Re: So frustrated with potty training
She will sit for a few minutes sometimes if I give her M&Ms, my ipod or her leap pad, but it seems to be when the sensation to pee is that she stands up and refuses to sit back down. Also how long do you do this during the day? All day everyday until she gets it, or maybe just mornings to start? DH was complaining this mornings that we can't go anywhere while he's home this week bc of this. I told him tough, we need to try again and it's very hard to do it when I'm home alone during the days. I think he's just hoping she will be magically potty trained :-) How long do I try at this until I decide if it's time to back off for a bit?
I think I'm going to make her help clean up the mess moving forward, thats a good idea.
Like pp said, just stick her in real panties and stick with it. I know it stinks, but she will get it much, much sooner if you are consistent all day, every day until she gets it. The first week will suck but after that it's awesome. My DD has been trained since about 20 mos and it is awesome. So much easier to no have to lug diapers around. Since your DD clearly knows when she has to go, if she thinks she can manipulate you into putting her back into diapers she will. I would literally throw away all the diapers you've got in front of her and tell her "no more diapers, you're a big girl and use the potty now".

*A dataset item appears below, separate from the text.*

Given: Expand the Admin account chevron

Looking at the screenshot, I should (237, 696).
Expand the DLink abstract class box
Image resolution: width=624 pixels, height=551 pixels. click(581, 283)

One thing I read somewhere (although I never tried it) is for kids who are afraid of the potty, let them sit on your lap on the potty and go between your legs. It sounds a bit insane but if it works, who cares? Cleaning up the mess is good too (I have a very good friend who did this and it was the turning point for them, her DD didn't like having to clean it up so she started using the potty). Good luck!
First of all, it sounds like DD is simply not emotionally ready for PTing, even though she might be physically ready. Many kids aren't ready by 3 years old. No doubt it'd be nice to have her trained before LO arrives, but it may not be worth the struggle. And pre-school is a ways away, so there's lots of time for her to be ready by then.
We PT'd DS this past august when he was almost 3.5 years old. Like you, it was in preparation for preschool, and he simply wasn't ready or interested before then. But FWIW, it definitely took him more than 3 straight days for him to catch on. We were housebound and had many many accidents. It was frustrating, no doubt, but we stuck with it and he was 100% within 2 weeks. I'd suggest you keep going, but if DD is showing a fear of the potty, she just may not be ready.
I would drop it for now - its too much pressure.
Talk about it all the time, make sure she sees you peeing and any other girls you can talk into letting her watch! Grandmothers are great for this! And just talk it up - alot! Remind her that she can use the potty whenever she wants, etc.
You could try putting a little potty in the living room/playroom too. and, jsut reminding her its there if she wants to use it.
Your daughter sounds exactly like my DD. Super frustrating, but we actually found something that seems to be working. The biggest, most important factor in her not being afraid to go on the potty chair now is that we lay one of her diapers on top of the potty chair so she goes right on the diaper. Obviously we'll have to slowly transition it off of the potty chair, but at least it gets her sitting on the potty chair and makes her not afraid of it anymore.
We just keep the potty chair in the middle of the living room and have the diaper draped over it. We try not to hover around her when we know she has to go and basically just let her make it to the potty on her own. So far this is working for her so it might be worth a try!